From: Jacob Kroon <jacob.kroon@gmail.com>
To: Richard Purdie <richard.purdie@linuxfoundation.org>,
openembedded-core@lists.openembedded.org
Subject: Re: [OE-core] [RFC PATCH v2 1/2] bitbake.conf: Pad rpath and remove build ID in native binaries
Date: Thu, 2 Dec 2021 15:49:26 +0100 [thread overview]
Message-ID: <e388fadb-04d7-e653-2dfa-ccbd6e589251@gmail.com> (raw)

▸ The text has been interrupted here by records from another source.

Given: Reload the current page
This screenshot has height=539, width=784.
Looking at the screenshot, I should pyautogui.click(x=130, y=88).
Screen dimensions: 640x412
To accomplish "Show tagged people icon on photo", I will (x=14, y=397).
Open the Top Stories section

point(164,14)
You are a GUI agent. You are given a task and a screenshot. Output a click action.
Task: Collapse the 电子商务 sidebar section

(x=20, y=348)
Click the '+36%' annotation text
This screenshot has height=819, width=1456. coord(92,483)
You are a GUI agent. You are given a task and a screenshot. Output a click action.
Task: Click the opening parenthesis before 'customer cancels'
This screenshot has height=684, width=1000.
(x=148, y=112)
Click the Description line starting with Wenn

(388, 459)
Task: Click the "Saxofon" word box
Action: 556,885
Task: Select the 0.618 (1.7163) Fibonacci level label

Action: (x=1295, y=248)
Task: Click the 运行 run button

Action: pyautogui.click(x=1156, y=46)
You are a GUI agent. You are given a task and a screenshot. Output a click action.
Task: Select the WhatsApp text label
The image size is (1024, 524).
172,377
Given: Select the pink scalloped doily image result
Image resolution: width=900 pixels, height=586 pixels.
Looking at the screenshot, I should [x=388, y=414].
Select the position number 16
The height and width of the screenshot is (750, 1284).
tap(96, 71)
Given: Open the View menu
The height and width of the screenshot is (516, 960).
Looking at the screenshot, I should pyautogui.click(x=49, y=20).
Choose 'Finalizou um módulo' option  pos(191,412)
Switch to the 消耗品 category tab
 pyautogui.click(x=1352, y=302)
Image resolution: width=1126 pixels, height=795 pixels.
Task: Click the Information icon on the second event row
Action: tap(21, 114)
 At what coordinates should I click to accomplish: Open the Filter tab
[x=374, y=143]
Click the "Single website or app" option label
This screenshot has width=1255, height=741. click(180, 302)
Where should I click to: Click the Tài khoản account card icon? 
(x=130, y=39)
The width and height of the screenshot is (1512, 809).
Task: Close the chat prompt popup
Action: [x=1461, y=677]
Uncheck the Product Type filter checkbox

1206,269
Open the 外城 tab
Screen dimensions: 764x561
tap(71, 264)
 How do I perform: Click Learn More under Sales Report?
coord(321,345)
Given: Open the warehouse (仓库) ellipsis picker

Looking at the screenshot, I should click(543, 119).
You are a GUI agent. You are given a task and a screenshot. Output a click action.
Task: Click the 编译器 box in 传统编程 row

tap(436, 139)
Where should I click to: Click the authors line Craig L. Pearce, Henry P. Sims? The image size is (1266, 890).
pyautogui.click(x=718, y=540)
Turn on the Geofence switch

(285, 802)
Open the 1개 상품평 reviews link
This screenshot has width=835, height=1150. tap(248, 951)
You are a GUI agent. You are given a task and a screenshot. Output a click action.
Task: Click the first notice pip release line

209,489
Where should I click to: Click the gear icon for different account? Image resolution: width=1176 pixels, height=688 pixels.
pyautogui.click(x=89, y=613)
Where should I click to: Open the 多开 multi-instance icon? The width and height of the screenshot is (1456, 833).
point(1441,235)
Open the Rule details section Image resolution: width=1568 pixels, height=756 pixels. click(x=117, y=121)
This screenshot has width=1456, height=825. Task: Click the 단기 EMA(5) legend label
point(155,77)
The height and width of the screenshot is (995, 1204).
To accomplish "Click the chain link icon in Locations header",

In-Reply-To: <c95df2f5084fd93bb10e308e5b501c92c0779d44.camel@linuxfoundation.org>
On 12/2/21 12:09, Richard Purdie wrote:
> On Thu, 2021-12-02 at 12:03 +0100, Jacob Kroon wrote:
>> On 12/2/21 11:51, Richard Purdie wrote:
>>> On Thu, 2021-12-02 at 11:19 +0100, Jacob Kroon wrote:
>>>> On 12/2/21 00:11, Richard Purdie wrote:
>>>>> On Tue, 2021-11-30 at 23:37 +0100, Jacob Kroon wrote:
>>>>>> Try to make sure that the RUNTIME dynamic entry size is the same for all
>>>>>> binaries produced with the native compiler. This is necessary in order to
>>>>>> produce identical binaries when using differently sized buildpaths. I've
>>>>>> tried using only patchelf, and keeping the linker flags as they are, but
>>>>>> I am unable to produce identical binaries. Has anyone else managed to do
>>>>>> this with patchelf ? If not, maybe we can write a new tool that can handle it ?
>>>>>>
>>>>>> The build-id also needs to be removed since it is calculated based on
>>>>>> the data present at link time. This includes STAGING_LIBDIR_NATIVE
>>>>>> and STAGING_BASE_LIBDIR_NATIVE. Both will differ and they need to be temporarily
>>>>>> preserved since some recipes will execute the binaries during do_install()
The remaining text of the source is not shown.